Implementation of community-based palliative care to improve outcomes for the seriously ill is one of the most productive opportunities to make data and predictive analytics actionable. New, innovative models now available from niche companies are able to deploy an interdisciplinary team of highly skilled, palliative care nurses and social workers in the patient’s home to review and manage symptoms, address gaps in care, establish goals of care and develop care plans in conjunction with the treating physician.

This additional level of support includes providing strategies to relieve pain and other symptoms, supporting patients in treatment decision making and offering emotional and spiritual support to patients and caregivers.

Evidence shows that, with or without curative treatments, a palliative approach offers the best chance of maintaining the highest possible quality of life for the longest possible time.

Shared decision-making

These palliative-trained clinicians have the expertise and sensitivity to conduct meaningful, thoughtful conversations with members, families, caregivers and providers regarding end-of-life healthcare decisions.  This results in shared decision-making and advances a clear understanding of what members and families view as important at the end-of-life. This helps to match treatments to informed goals of care, avert costly, often unwanted interventions of questionable benefit and avoid inappropriate deaths.

Cost savings are a by-product of improving care coordination and reducing unwanted and unnecessary hospital utilization while at the same time enhancing patient and family caregiver satisfaction with care received.

Benefits of care coordination

Palliative interventions further extend the value of PHM by providing timely, appropriate and better coordinated care. Care coordination is identified by the Institute of Medicine as a key strategy that has the potential to improve the effectiveness, safety and efficiency of the American healthcare system. That means improving outcomes for everyone:  patients, providers and payers.  

It’s a holistic approach that overcomes the obstacles to achieving care coordination, including disjointed and varying processes that current prevail among and between primary care sites and specialty sites. This leaves patients and caregivers often unclear about why they are being referred from primary care to a specialist, how to make appointments and what to do after seeing a specialist. Transitions in care often result in lost information and inefficiencies.

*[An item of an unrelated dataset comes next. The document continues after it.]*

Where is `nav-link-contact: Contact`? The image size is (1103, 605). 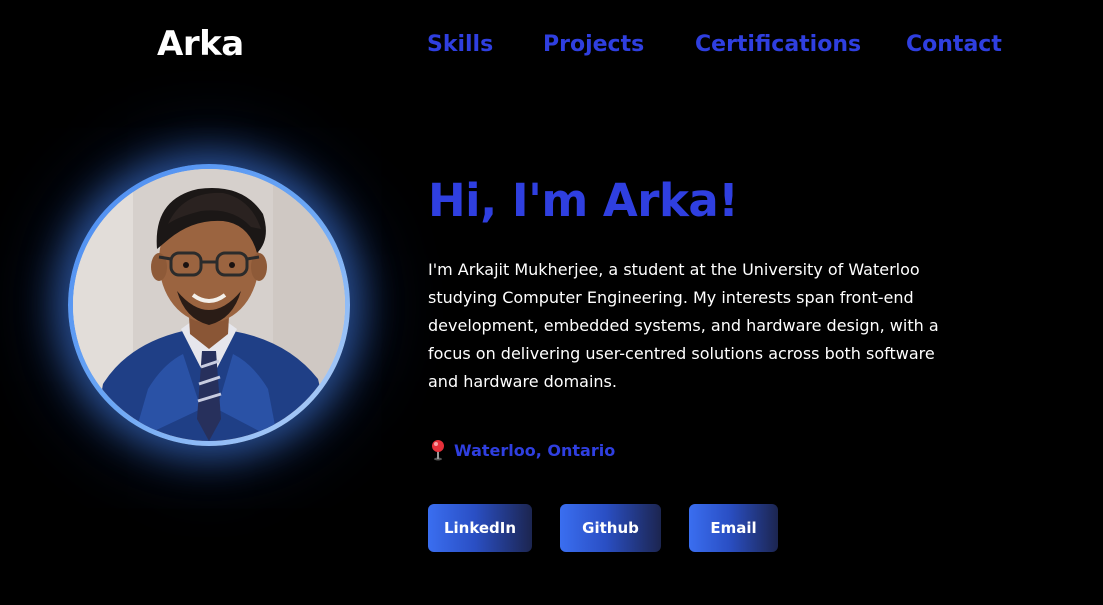
nav-link-contact: Contact is located at coordinates (954, 45).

Palliative care offers personalized support to streamline these “bumps in the road,” aligning physicians and other care teams to organize patient care activities, and creating seamless transitions in care that directly achieve safer, more effective care. Palliative clinicians are experts at identifying patient’s needs and preferences to ensure that this information is known ahead of time and communicated at the right time to the right people.

Looking ahead…

As the healthcare industry searches for greater understanding on how to scale, deliver and pay for services for a health plan population of patients with serious illnesses, a robust PHM solution will be most valuable. The secret to delivering the triple aim lies in proactively identifying high-opportunity patients through predictive analytics coupled with community-based palliative interventions that improve care outcomes and experience.    

A vast frontier for PHM sets the stage for new collaboration and innovative models of care, with opportunities to engage fresh approaches that can tackle some of the most profound challenges facing patients, families and society.   

Terri Maxwell is the chief clinical officer at Turn-Key Health.